Get the top HN stories in your inbox every day.

cormacrelf

> This one is probably closest to what one would write in languages like C++. The data structure just assumes the allocator will outlive it, and it is up to the user to either use an static allocator, or pretend to using unsafe code to cast away the lifetime while making sure that the allocator outlives the data structure without the compiler's support.

I know many in the Rust community will frown upon this approach, but to be honest I don't think that it is a terrible solution in the context of an advanced feature like custom allocation strategies. Tessellator does not expose an unsafe API, but it documents that if its users were to break the rules they'd simply have to make sure the allocator outlives the data structure. In any other language with this kind of control over memory management, this contract would have to be manually upheld by users of the API and it is considered normal.

… no thanks.

andrepd

The value proposition of Rust is precisely having zero-cost abstractions and highest-performance code with compile-time verification of correctness.
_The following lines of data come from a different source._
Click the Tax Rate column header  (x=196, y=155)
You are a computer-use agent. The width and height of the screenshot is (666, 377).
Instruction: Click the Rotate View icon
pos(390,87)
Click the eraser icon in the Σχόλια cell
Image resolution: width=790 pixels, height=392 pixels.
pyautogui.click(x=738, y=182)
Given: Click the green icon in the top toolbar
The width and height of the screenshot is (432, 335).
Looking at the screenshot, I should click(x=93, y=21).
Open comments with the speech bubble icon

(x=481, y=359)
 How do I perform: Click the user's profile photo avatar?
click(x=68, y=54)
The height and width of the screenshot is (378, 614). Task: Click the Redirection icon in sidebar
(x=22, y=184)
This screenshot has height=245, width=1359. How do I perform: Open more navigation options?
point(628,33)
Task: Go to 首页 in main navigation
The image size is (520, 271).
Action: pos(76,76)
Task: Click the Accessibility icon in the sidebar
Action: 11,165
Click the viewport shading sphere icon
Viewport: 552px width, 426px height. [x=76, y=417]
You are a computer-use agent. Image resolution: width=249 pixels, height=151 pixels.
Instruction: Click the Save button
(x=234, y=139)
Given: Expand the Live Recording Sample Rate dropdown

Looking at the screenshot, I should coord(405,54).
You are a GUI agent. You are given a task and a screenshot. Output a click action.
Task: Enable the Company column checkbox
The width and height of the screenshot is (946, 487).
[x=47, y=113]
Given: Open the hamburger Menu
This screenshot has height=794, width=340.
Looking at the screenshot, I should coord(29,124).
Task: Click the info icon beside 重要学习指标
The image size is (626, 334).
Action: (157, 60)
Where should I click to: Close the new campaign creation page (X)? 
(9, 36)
That being said, I don't oppose the occasional judicious use of unsafe. If 99% of your code is verified, it's not 100%, but that's still a massive improvement over a C++ codebase.

cormacrelf

We can talk in specifics: this example was about making people use unsafe to avoid having to type <'static> in the general case. The author had been trying for a number of paragraphs to avoid polluting the type name with generics or lifetimes. This is what going too far looks like.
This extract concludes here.